### [Exercise prompt]
Look for "Open" in the listing below. Gather each line that contains it.

### [Records supplied]
━━━

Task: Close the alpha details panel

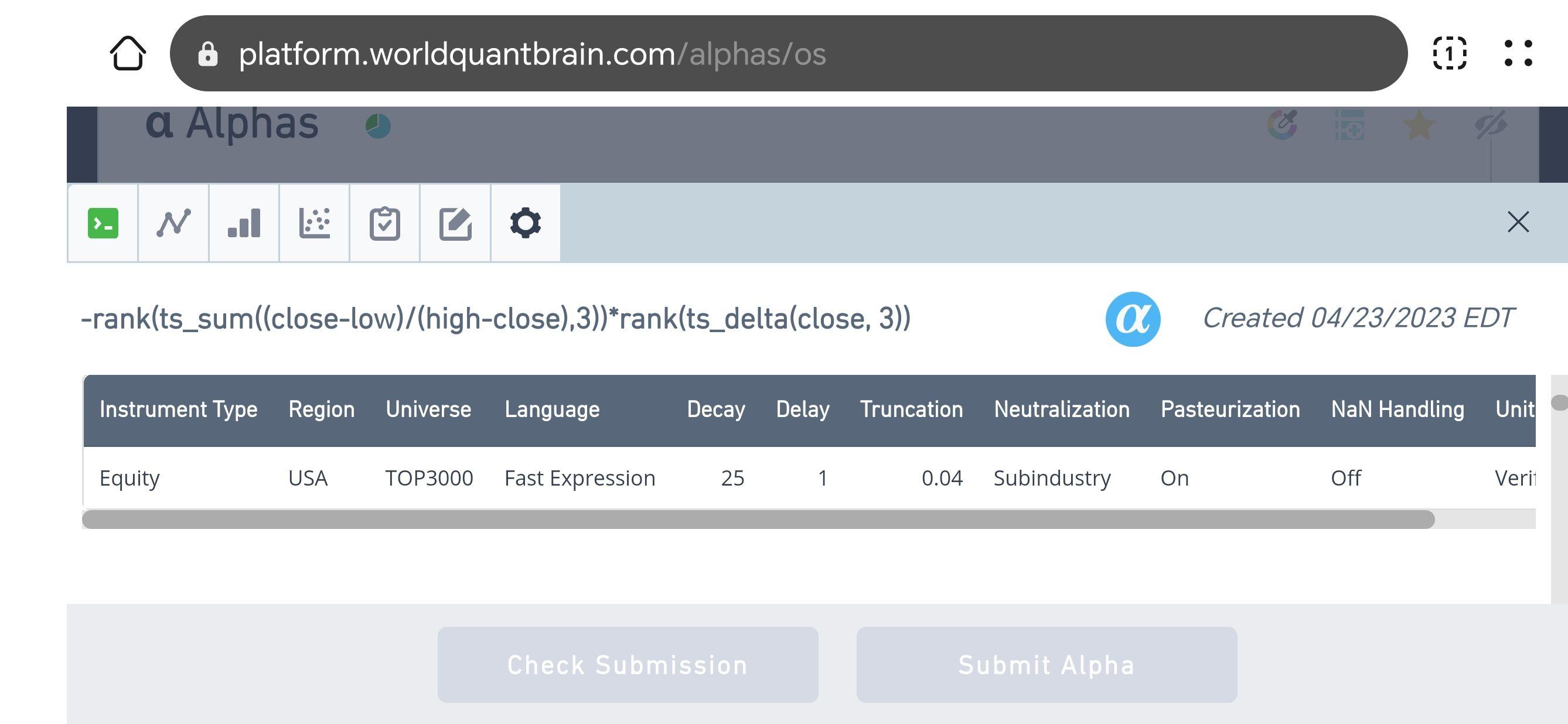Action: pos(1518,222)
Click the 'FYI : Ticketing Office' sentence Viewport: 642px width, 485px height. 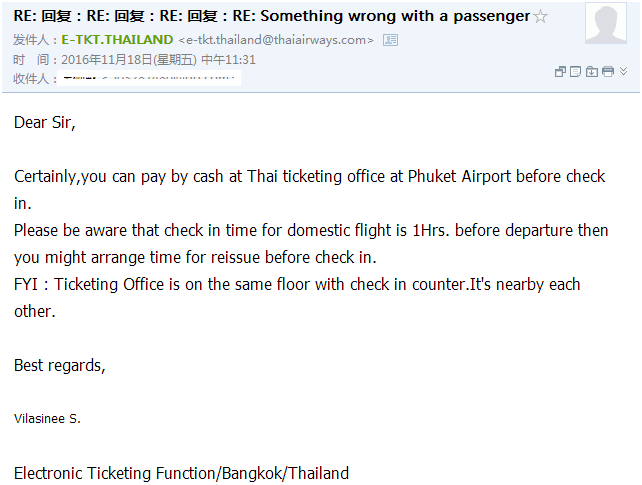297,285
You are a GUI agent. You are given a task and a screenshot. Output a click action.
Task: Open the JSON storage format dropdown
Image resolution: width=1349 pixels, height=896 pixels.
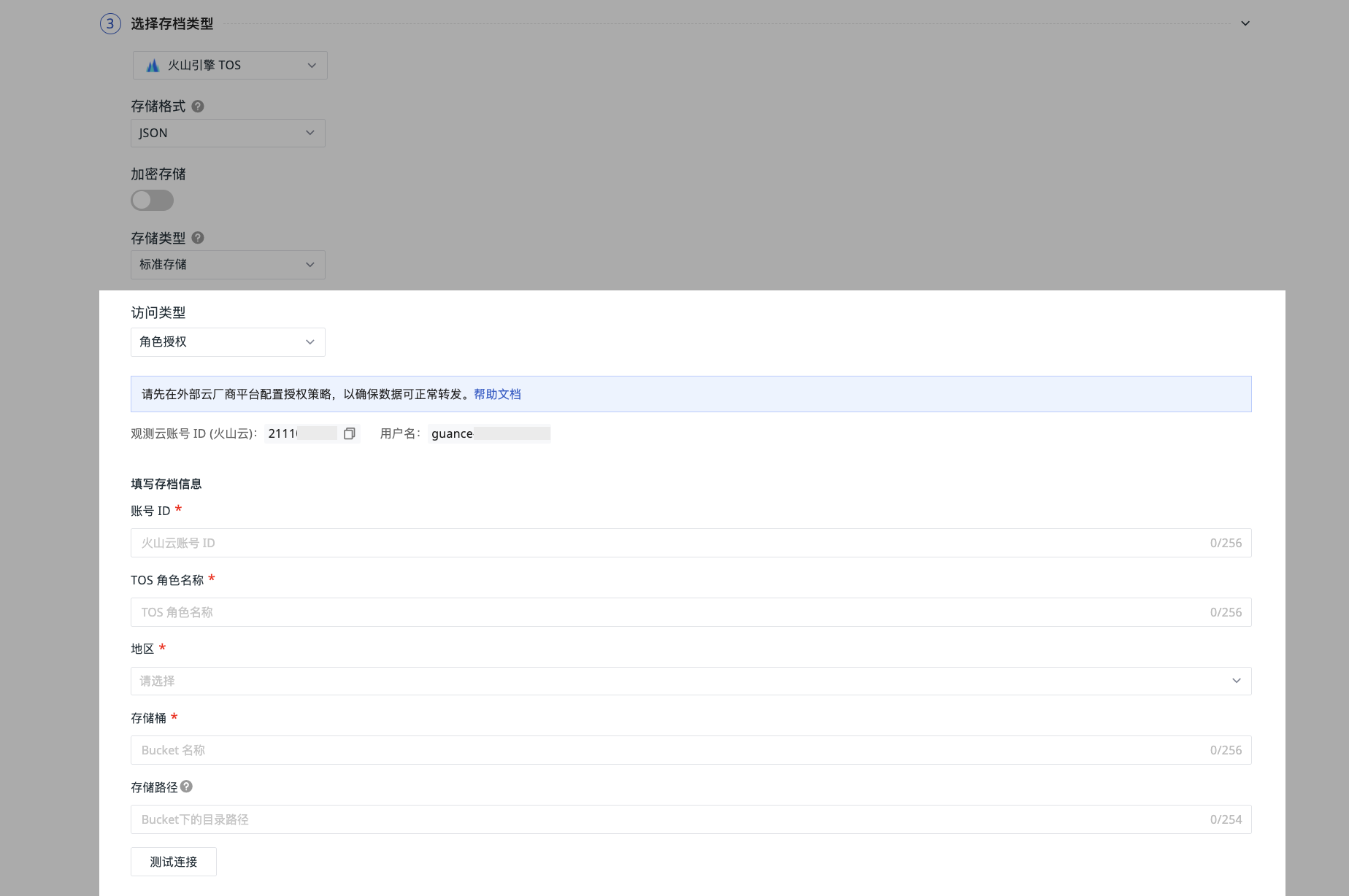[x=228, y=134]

━━━

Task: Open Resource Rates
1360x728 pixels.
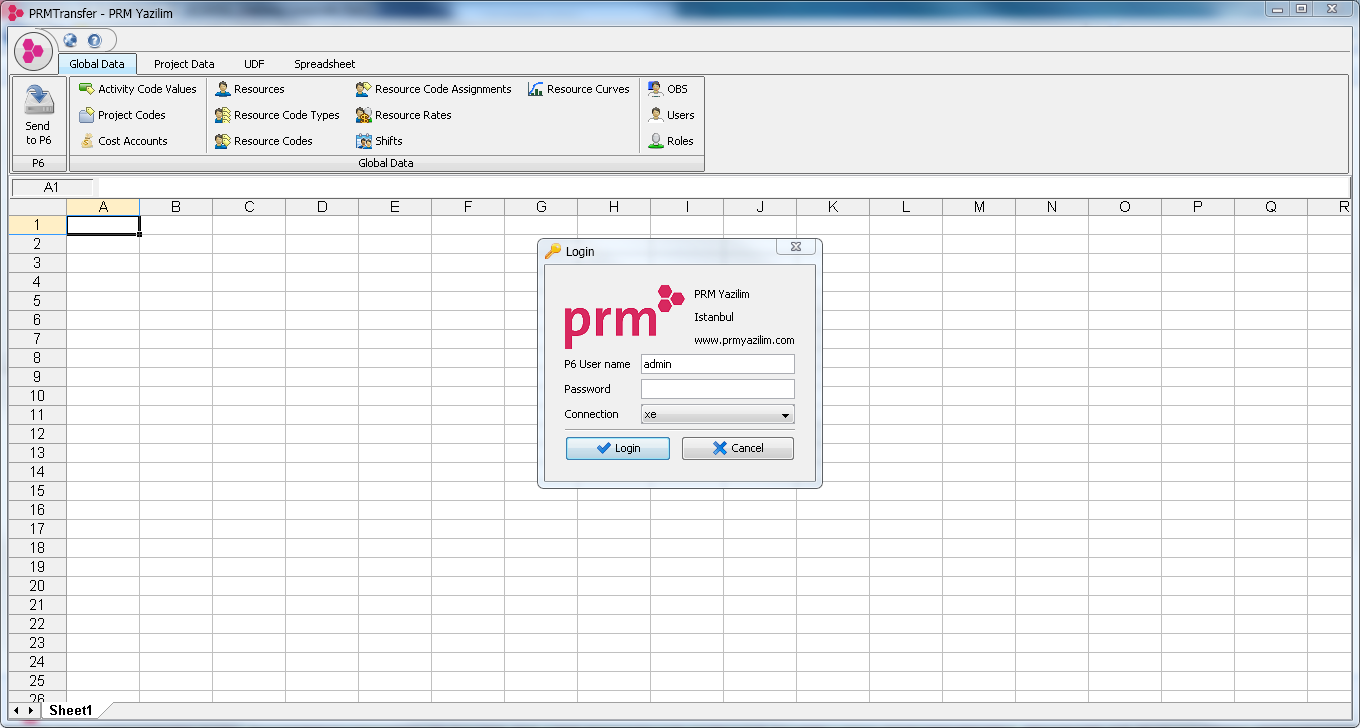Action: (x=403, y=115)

━━━

### [Response area]
Task: Open the JSON storage format dropdown
Task: Open Resource Rates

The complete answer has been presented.